Category Archives: Software Development

Using Market Data in the Python Net Worth Estimator

When I first made the python version of the net worth spreadsheet, I used a function like this:

def netWorthByAge(
    ages, 
    savingsRate = 0.18, 
    startingNetWorth = 10000,
    startingSalary = 40000,
    raises = 0.025,
    
    marketReturn = 0.06,
    inflation = 0.02,
    
    retirementAge = 65
  ):

You could pass in parameters, but only constants. This is how the spreadsheet works as well—each cell contains a constant.

The first thing to do to make it more flexible is to use a lambda instead for the marketReturn parameter:

marketReturn = (lambda age: 0.06),

Then, when you use it, you need to call it like a function:

netWorth = netWorth * (1 + marketReturn(age - 1)) + savings

We use last year’s market return to grow your current net worth and then add in your new savings.

The default function is

(lambda age: 0.06)

This just says that 0.06 is the return at every age, so it’s effectively a constant.

But, instead, we could use historical market data. You can see this file that parses the TSV market data file and gives you a simple function to look up a historical return for a given year.

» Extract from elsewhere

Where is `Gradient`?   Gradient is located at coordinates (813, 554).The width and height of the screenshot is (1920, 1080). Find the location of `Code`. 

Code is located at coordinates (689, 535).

Then, I just need to create a lambda that looks up a market rate based on the age and starting year:

mktData = mktdata.readMktData()
for startingYear in range(fromYear, toYear, 5):
  scenario = networth.netWorthByAge(ages = ages,
    savingsRate = savingsRate, 
    marketReturn = (lambda age: mktdata.mktReturn(mktData, age, startingYear = startingYear))
  )

And this will create a scenario (an array of doubles representing net worth) for each year in the simulation.

You can download and run the code to play with it. Here’s a sample chart it generates:

There are lines for starting the simulation in 1928, 1933, 1938, 1943, 1948, 1953, and 1958. This gives you an idea of the expected range of possibilities.

How Programmers Can Beat the Market

In my last few posts I’ve been trying to model net worth over time as a function of savings. In my last post, I used real historical market data instead of a constant 6%. Looking at a few scenarios, the market returned more like an average of 9.5% over those time periods.

I still think you should use 6% in your plans (if it’s actually 9.5% in the next 60 years, then that’s good news—you can make adjustments every decade if you are way ahead of plan).

Reminder: I am not a financial advisor and this is not advice. I don’t know anything about your personal situation. Talk to a fiduciary if you want advice.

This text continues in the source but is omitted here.